Guide and scripts for UF cluster programs

By Jesse Breinholt, Kawahara Lab

ExaML Guide

ExaML module must be run on the new hypergator cluster:

Step 1: Generate starting tree using raxml, I generally do this interactively on the test nodes as it takes only a few minutes as follows.

ssh dev01
cd /scratch/lfs/username/dirwhereyouplacedyourfiles
module load raxml
raxmlHPC-PTHREADS-SSE3 -y -m model -s infile.phy -p $RANDOM -n outfile -T 2

Step 2: generate binary file from input file to be used by ExaML. I also do this interactively. Note if using DNA the –m should be –m DNA. Any time you want to change the partition scheme you must generate a new binary file. If you do not want to partition the data delete the –q option.

module load gcc/4.7.2 openmpi/1.6.4 examl/1.0.3
parser -s infile.phy -m PROT –q raxmlformatpartitionfile -n outfile

Step 3: Run ExaML using a qsub script example below.

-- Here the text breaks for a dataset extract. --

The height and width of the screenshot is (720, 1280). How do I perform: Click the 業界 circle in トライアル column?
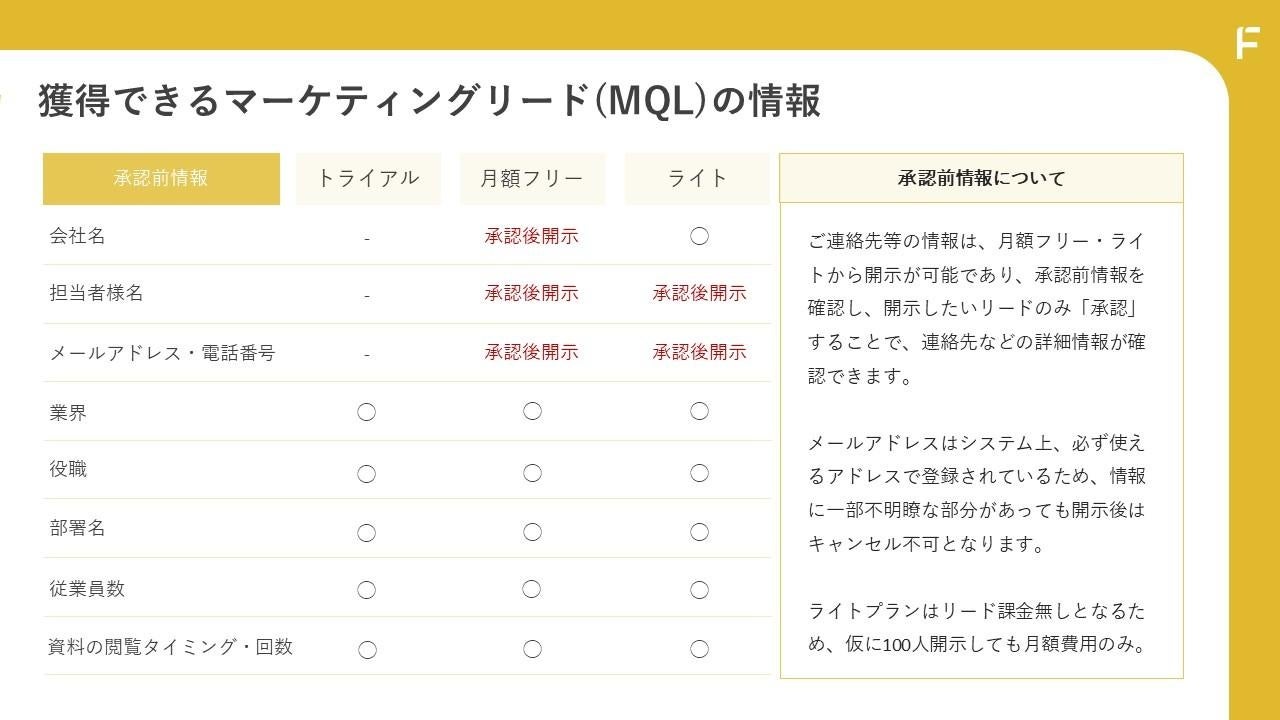coord(367,412)
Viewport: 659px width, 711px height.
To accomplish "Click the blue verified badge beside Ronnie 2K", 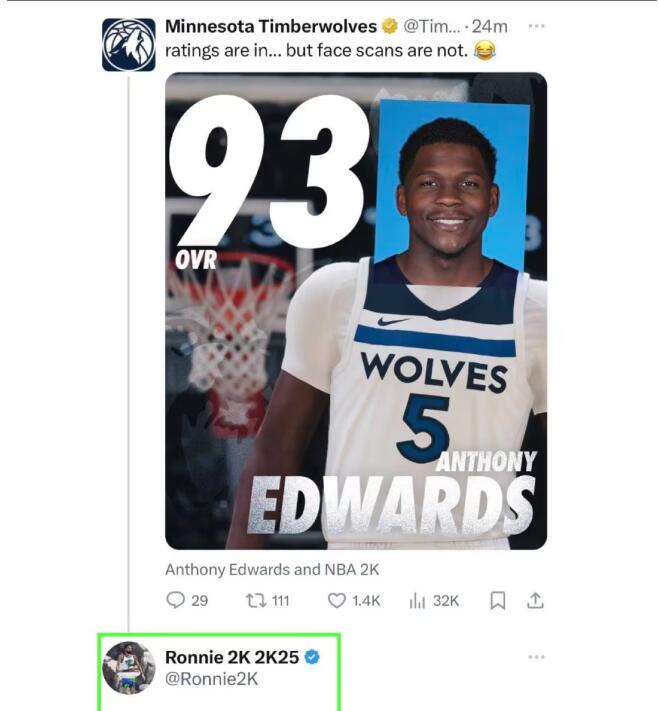I will point(312,657).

Remember this must be executed from the hypergator cluster, this also means you cannot execute it from any of the old interactive nodes on the old HPC such as test01-test06. First estimate the amount of memory needed using these formulas (from: ) where n = number of taxa and m = the number of variable sites. The number of variable sites can be taken from the info file produced by the RAxML run to generate the starting tree.

• MEM(AA+GAMMA)= (n-2) * m * (80 * 8) bytes
• MEM(AA+CAT)= (n-2) * m * (20 * 8) bytes
• MEM(DNA+GAMMA)= (n-2) * m * (16 * 8) bytes
• MEM(DNA+CAT)= (n-2) * m * (4 * 8) bytes

This will help you decide the minimum number of nodes the program needs to give it enough memory. The script below is for 32 GB 4 nodes with 8-processors pernode. The option –m sets the model and the options are –m GAMMA or –m PSR (per-site rate category model this used to be called CAT in RAxML). The other options you may want to consider (text directly from ExaML manual at

-D ML search convergence criterion. This will break off ML searches if the relative
Robinson-Foulds distance between the trees obtained from two consecutive lazy SPR cyclesis smaller or equal to 1%. Usage recommended for very large datasets in terms of taxa.On trees with more than 500 taxa this will yield execution time improvements of approximately 50% while yielding only slightly worse trees.

-i Initial rearrangement setting for the subsequent application of topological changes phase
Recommendation: on datasets with more than 10,000 taxa you should set this values to -i
25 such that RAxML does not spend much time trying to estimate the best rearrangement
radius. This is done when you don’t specify -i. My empirical observation is that the estimate
will always be 25 on very large datasets (RAxML-light manual at

-Q Enable alternative data/load distribution algorithm for datasets with many partitions
In particular under PSR this can lead to parallel performance improvements of up to factor 10!

-R read in a binary checkpoint file called ExaML_binaryCheckpoint.RUN_ID_number

-S turn on memory saving option for gappy multi-gene alignments. For large and gappy
datasets specify -S to save memory .This will produce slightly different likelihood values, may be a bit slower but can reduce memory consumption from 70GB to 19GB on very large and gappy datasets.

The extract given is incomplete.